Relying on the statute’s plain language and the fact that the actions of “collecting” and “disclosing” biometric data can occur more than once, the Supreme Court agreed with Plaintiff’s interpretation – namely, that Section 15(b) “applies to every instance when a private entity collects biometric information without prior consent” and that Section 15(d) “applies to every transmission to a third party.”  Cothron, 2023 IL 128004, ¶¶ 19, 23, 28.  The Supreme Court acknowledged that this interpretation – coupled with the statute allowing prevailing plaintiffs to recover up to $1,000 or $5,000 for each “violation” – could lead to astronomical damages awards that may be “harsh, unjust, absurd or unwise,’” id. ¶ 40 (citation omitted), but noted that it must apply the statute as written and that policy-based concerns should be addressed by the Illinois legislature.

Dissent To Majority’s Decision To Deny White Castle’s Rehearing Petition

On July 18, 2023 the Illinois Supreme Court denied White Castle’s petition for rehearing in Cothron v. White Castle, effectively leaving White Castle with no further avenues for challenging the ruling.

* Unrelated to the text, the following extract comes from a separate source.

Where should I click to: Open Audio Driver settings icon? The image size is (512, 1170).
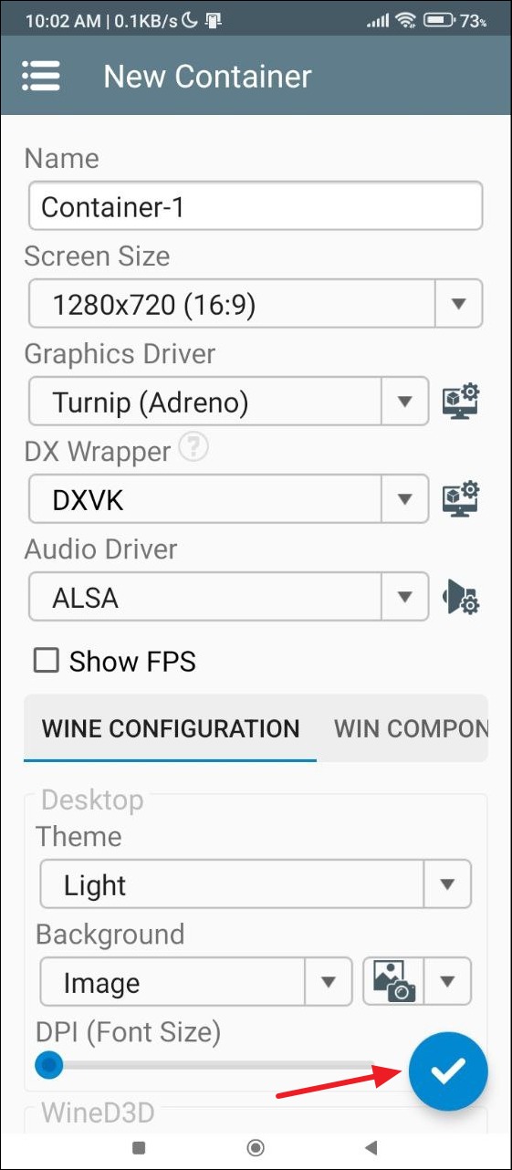tap(462, 597)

Three Justices (the same three who dissented to the February 17 majority decision) disagreed with the decision to deny White Castle’s petition for rehearing.  In opining that the Supreme Court should have granted rehearing, the Dissent focused on three issues, including: (1) the majority’s “per scan” theory of liability subverting the intent of the Illinois legislature; (2) the majority’s “per scan” theory of liability threatening the survival of Illinois businesses and raising “significant constitutional due process concerns,” id. ¶ 70; and (3) the majority’s decision in failing to provide trial courts with criteria to use in exercising their discretion whether to award statutory damages for BIPA violations.

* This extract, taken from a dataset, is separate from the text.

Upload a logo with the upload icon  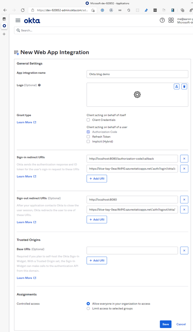[177, 86]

First, the Dissent stated that the Illinois legislature meant for the BIPA to be a straightforward remedial statute that allows individuals to choose to provide (or not to provide) their biometric data after being informed that the data is being collected, stored, and potentially disclosed.  The Dissent rejected the majority’s “flawed construction” of the statute, which mistakenly presumes that the legislature meant for the BIPA to “establish a statutory landmine” and “destroy commerce in its wake when negligently triggered.”  Id. ¶ 73; see also id. (“The majority’s construction of the [BIPA] does not give effect to the legislature’s true intent but instead eviscerates the legislature’s remedial purpose of the [BIPA] and impermissibly recasts [it] as one that is penal in nature rather than remedial.”).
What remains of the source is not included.